Paul passe ses journées d’été dans la forêt avec les oiseaux pendant que sa mère travaille dans une clinique psychiatrique isolée. Paul repère Gloria, une jeune patiente récemment arrivée, et la rencontre lorsqu’elle tente de s’échapper. Il est fasciné…
Movie Challenge 2020 : un film avec un titre en un mot
J’ai commencé à entendre parler de ce film il y a plusieurs mois, et malgré les retours, l’affiche et le résumé, il restait très mystérieux à mes yeux. J’ai d’abord craint qu’il ne flirte avec l’horreur et qu’il soit trop effrayant pour moi, mais la curiosité l’a finalement emporté.
Et heureusement, parce que le film est beaucoup plus doux que ce que j’en avais perçu. Attention, je ne nie pas les scènes violentes qui pourront choquer les âmes sensibles mais moi qui suis du genre petite nature, j’ai trouvé l’ensemble non seulement très supportable de ce point de vue, mais même très beau et pur.
Dès les premiers plans, sur Paul dans les arbres soignant un oiseau blessé, on se laisse emporter par la tendresse bucolique du film, ce côté « la nature est là qui t’invite et qui t’aime », cette forêt nourricière et protectrice et cette rivière qui lave et baptise.
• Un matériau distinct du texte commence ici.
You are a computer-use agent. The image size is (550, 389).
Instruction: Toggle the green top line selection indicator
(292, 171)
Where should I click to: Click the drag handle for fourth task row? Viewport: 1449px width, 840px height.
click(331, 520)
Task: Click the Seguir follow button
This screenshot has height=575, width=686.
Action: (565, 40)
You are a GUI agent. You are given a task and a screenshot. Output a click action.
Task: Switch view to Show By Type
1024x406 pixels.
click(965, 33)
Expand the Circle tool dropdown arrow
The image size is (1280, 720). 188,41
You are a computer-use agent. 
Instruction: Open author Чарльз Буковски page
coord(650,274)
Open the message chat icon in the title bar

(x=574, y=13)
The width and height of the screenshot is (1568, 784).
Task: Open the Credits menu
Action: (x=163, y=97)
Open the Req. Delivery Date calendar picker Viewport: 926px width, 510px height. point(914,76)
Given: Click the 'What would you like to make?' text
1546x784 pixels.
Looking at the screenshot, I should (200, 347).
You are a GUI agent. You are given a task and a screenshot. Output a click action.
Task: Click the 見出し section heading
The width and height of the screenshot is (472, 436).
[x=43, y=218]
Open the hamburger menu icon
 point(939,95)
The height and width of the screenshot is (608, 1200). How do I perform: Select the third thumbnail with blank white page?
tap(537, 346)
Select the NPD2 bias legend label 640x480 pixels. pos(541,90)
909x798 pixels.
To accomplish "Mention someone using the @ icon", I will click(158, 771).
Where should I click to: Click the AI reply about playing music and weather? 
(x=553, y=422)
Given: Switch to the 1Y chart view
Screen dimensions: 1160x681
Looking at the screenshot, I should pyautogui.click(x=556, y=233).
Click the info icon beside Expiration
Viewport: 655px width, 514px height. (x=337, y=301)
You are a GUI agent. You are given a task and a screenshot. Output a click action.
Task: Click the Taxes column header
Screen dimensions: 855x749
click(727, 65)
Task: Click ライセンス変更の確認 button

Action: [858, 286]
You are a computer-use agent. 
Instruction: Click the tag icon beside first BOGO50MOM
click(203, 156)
Le rapport à la nature est quasi mystique (et le devient réellement avec le personnage de Benoît Poelvoorde, qui évoque la réincarnation en animal). Cette forêt qui sert de cocon à un couple en formation m’a forcément fait penser au film de Thomas Cailley, Les Combattants, et les deux ont en commun qu’un homme au cœur simple tente de protéger une jeune femme de ses penchants dangereux.
Ce n’est pas la seule référence qui m’a traversé l’esprit, car à vrai dire le voyage de Paul et Gloria m’a évoqué tout un imaginaire à la fois cinématographique et littéraire. Le film est à mes yeux une sorte de synthèse mystérieuse qui rassemble des échos disparates. La clinique perdue dans les bois a des allures de décor de film d’horreur mais aussi du Grand Budapest Hôtel, avec sa coloration rose. Les débuts de la relation entre Paul et Gloria m’ont rappelé La Gloire de mon père et la fascination du narrateur pour la tyrannique Isabelle, et cette relation entre deux adolescents à peine sortis de l’enfance, dans un monde retiré, coupé de la vie moderne, m’a aussi et surtout fait penser au magnifique Ma Reine de Jean-Baptiste Andrea. Tout cela s’unifie sous la caméra de Fabrice du Welz, une image au grain argentique, qui accompagne les personnages de près, adopte parfois leur point de vue, mais apparaît le plus souvent comme le regard du spectateur, tendu, troublé, ému, parfois légèrement tremblant. Cette proximité avec les personnages et cette apparente fragilité offrent des cadrages étonnants, des plans sublimes et d’autres presque brouillons, dans un ensemble très vivant et bien adapté à son sujet, ces adolescents rongés par un bouillonnant mélange de pulsions vitales et mortifères.
Éros et Thanatos, les amants maudits, la jeune fille « hystérique » aux airs de femme fatale, tout cela est vieux comme le monde mais s’offre une nouvelle jeunesse sous les traits encore empâtés d’enfance de Thomas Gioria, pourtant déjà bien grandi depuis Jusqu’à la garde, et l’intensité folle de Fantine Harduin, nettement moins enfantine que dans Ennemi public. Le film apparaît comme un écrin pour ses deux talents en pleine ascension, une étape marquante dans leurs jeunes carrières qu’on pressent, après ces prestations remarquables dans des rôles subtils, fort longues et denses.